Dans l’appartement familial, les femmes menaient leur commedia
dell’arte, avec ses composantes de ruse mise en œuvre par ma tante et
d’ingéniosité incarnée par ma mère. Ma cousine était plus naïve. La petite
fille et la femme malheureuse se côtoyaient en elle. Ces comédiennes, à la
gestuelle étudiée, brodaient leurs pièces à partir de tableaux successifs qui
auraient pu s’intituler, à la façon de romans-photos : « Dépit amoureux »,
« Regrets d’une époque révolue » ou « Salon d’essayage ». Car en
définitive, il était toujours question de vêtements. Chaque fois, ces femmes
se déguisaient. À l’évidence, elles avaient eu leur moment de gloire, de
triomphe, même. Elles ne s’en vantaient pas hors du petit cercle, mais je le
percevais sans en connaître le détail.
Dans ces rituels matinaux, la maîtresse de cérémonie était
incontestablement ma mère, sorte de Madame Loyal. À la fois cerveau et
bras armé, elle « tenait » les siennes. Ses trois parentes ne pouvaient se
passer d’elle mais, en retour, l’obligeaient à rester à sa place. De cette
éternelle répétition, Lucie semblait penser : « Chiqué ! Surjoué ! Toujours
les mêmes têtes, toujours les mêmes histoires. Je serais bien mieux en train
de lire. » Parfois, je l’entendais soupirer.

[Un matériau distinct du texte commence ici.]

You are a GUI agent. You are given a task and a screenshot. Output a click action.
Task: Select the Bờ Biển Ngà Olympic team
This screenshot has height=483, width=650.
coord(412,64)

« Mais je la connais, moi, ta mère ! On ne me la fait pas, à moi », me
répétait en aparté ma tante, de façon grandiloquente, sans vouloir en dire
davantage, s’accroupissant pour remettre droites les franges du tapis, afin
de mieux les lisser du plat de la main, en mouillant son index de salive.
Ces femmes parlaient leur langage. Elles s’exprimaient parfois d’un mot
ou d’un segment de phrase qui leur était manifestement intelligible, mais
me donnaient l’impression de me dissimuler des choses. Il y avait d’autres
explications que je n’arrivais pas à saisir ni à comprendre. Visiblement, des
souvenirs en commun les liaient, au point de se les remémorer chaque jour
à demi-mot dans leur comité restreint. Elles étaient en ligne directe avec
leur passé.
Ces femmes me fascinaient car elles semblaient avoir des droits sur ma
mère, qui présentait devant elles un autre visage. Elle n’était plus tant
l’épouse et la mère de famille que l’une des leurs. J’avais l’impression
qu’une face d’elle-même m’échappait.